The CPCI-680 is a PowerPC-based single-board computer. It's not based on just any PowerPC, but Motorola's supercomputer-on-a-chip—the G4 running at 400 MHz. It has a 128-bit-wide level-2 cache (up to 2 Mbytes) running at half the processor speed.
Mayr points to the power consumption of the G4. The PowerPC already had very high performance while consuming very low power. Now the G4, considered a supercomputer because it processes one-billion floating-point operations per second, consumes only 5 W. This helps to alleviate cooling problems and also reduces power-supply demands. "It's really an advantage," states Mayr.
The G4 also contains AltiVec technology, an on-chip 128-bit vector-processing unit. "In the embedded world, this AltiVec technology can easily be used for ongoing floating-point operations, such as media processing and vector graphics. A speech-compression algorithm is a good example," states Mayr. "We have gotten feedback from customers telling us that they can save on their DSP development by using the AltiVec technology."

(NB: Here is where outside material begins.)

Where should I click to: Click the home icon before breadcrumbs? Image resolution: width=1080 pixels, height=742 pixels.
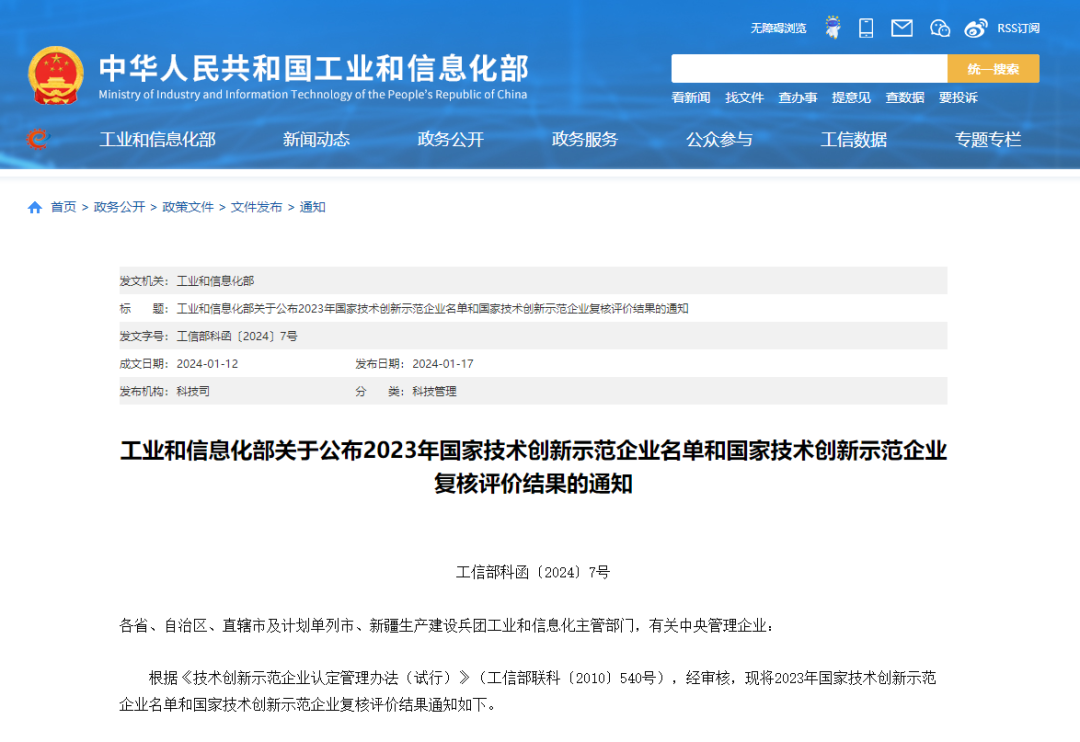tap(33, 207)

To boost performance, the company is using the latest synchronous DRAM technology. It will be 100 MHz at first, but scalable up to 133 MHz in the next four to five months. The board is able to handle up to 1 Gbyte in a single slot. "Who needs a gig for real-time applications?" asks Mayr, rhetorically. "Telecom and datacom come to mind. Take unified messaging systems, for example, where you have a huge database that needs to run very fast. You want to eliminate accesses to the hard drive. Here, the gigabyte of memory is absolutely essential."

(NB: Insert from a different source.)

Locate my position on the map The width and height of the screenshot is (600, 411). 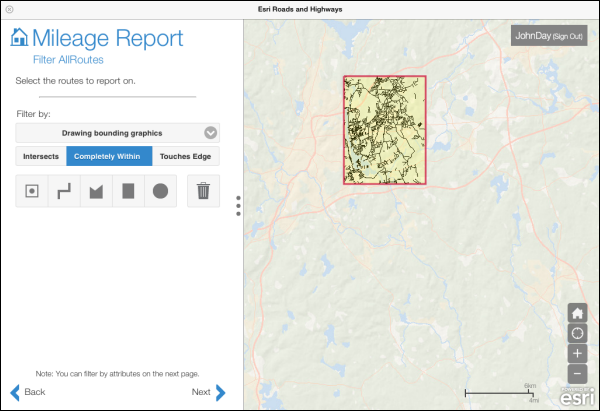[x=577, y=333]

The CPCI-680 has up to 256 Mbytes of memory on board. A memory module can go on top of that, should the user need more. For previous-generation boards, Force invented the stackable memory module. Customers can maintain their investment in memory by just placing another module on top of the one that's already installed.

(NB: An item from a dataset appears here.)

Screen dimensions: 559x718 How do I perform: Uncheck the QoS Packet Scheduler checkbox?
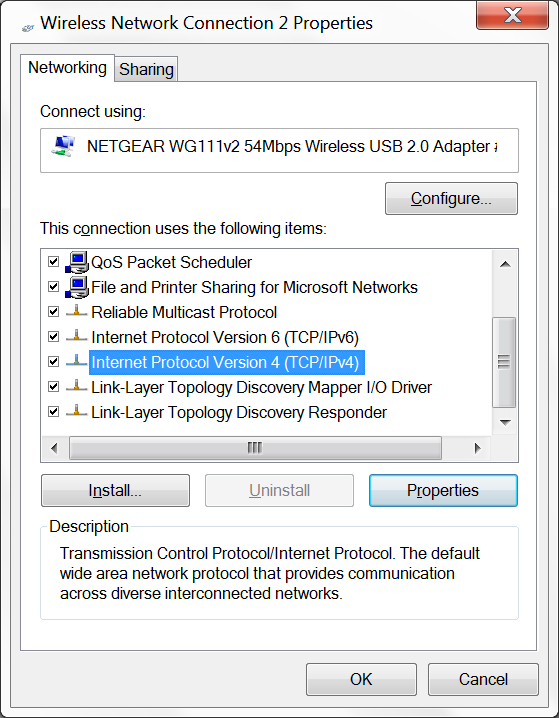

The CPCI-680, a single-slot 6U card, includes two Fast Ethernet controllers (Fig. 2). According to Mayr, developers of telecom applications often want two independent Ethernet interfaces: one for diagnostics and the other for transferring data. The board also offers 16-Mbyte flash and an optional IDE flash-disk socket. Each board has two PCI mezzanine-card slots and two serial interfaces. Other variants offer an on-board, fast-wide SCSI-2 and four additional serial interfaces for extended communication and mass-storage needs.
As for software support, the CPCI-680 supports such real-time operating systems as LynxOS, OSE Delta, pSOSystem, and VxWorks/Tornado. Also important is its support for Unix-type operating systems, such as Linux.
So what are the target applications for the CPCI-680? Aside from those already mentioned, Force is targeting IP telephony gateways, access concentrators and DSL access multiplexers, and ATM or IP Layer-3 data-communication switches. It's also aiming at Internet routers, virtual-private-network servers, voice-over-IP systems, and systems that do speech processing and recognition as well as image and video processing. Look for it to pop up in control and data-processing functions in base-station controllers and transceiver stations in wireless local loops, as well as any other real-time applications that require scalable multi-computing capability.
Price & Availability
The 400-MHz PowerCore CPCI-680, with 128-Mbyte synchronous DRAM, 2-Mbyte L2 cache, 16-Mbyte flash memory, two PMC slots, two 10BaseT-/100BaseT-X Ethernet interfaces, and two RS-232 channels costs $3995. It will be available in the first quarter of this year.